En ce dimanche 8 février 2026, l’Église de France nous invite à porter une attention particulière au monde de la santé. Non pas pour ajouter une intention de plus à notre prière, mais pour laisser résonner au cœur de notre assemblée une réalité qui touche chacun, tôt ou tard : la fragilité de la vie humaine et le soin qui lui est dû.

Célébrer le dimanche de la santé, c’est d’abord reconnaître celles et ceux qui, chaque jour, prennent soin des personnes malades, âgées ou dépendantes. Par leur présence, leurs gestes souvent discrets, leur patience et leur délicatesse, ils deviennent pour beaucoup un signe de réconfort, parfois même une source d’espérance. Leur engagement, qu’il soit professionnel, bénévole ou familial, mérite aujourd’hui notre gratitude et notre prière.
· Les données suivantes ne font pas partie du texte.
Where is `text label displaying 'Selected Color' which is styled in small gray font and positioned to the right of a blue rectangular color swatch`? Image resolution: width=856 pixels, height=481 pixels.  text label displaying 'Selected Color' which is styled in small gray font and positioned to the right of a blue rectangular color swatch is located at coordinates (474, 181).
C’est aussi porter dans notre cœur les chercheurs, les soignants, tous ceux qui, dans les hôpitaux, les maisons de retraite, les laboratoires ou à domicile, œuvrent pour faire reculer la maladie, soulager la souffrance et mieux comprendre ce qui affecte le corps et la vie humaine. Leur travail, parfois invisible, participe à une œuvre profondément humaine et profondément fraternelle.
En ce dimanche, nous confions au Seigneur ceux qui souffrent, ceux qui soignent, et ceux qui cherchent. Que notre prière les soutienne, les réconforte et leur rappelle qu’aucune fragilité n’est étrangère à l’amour de Dieu.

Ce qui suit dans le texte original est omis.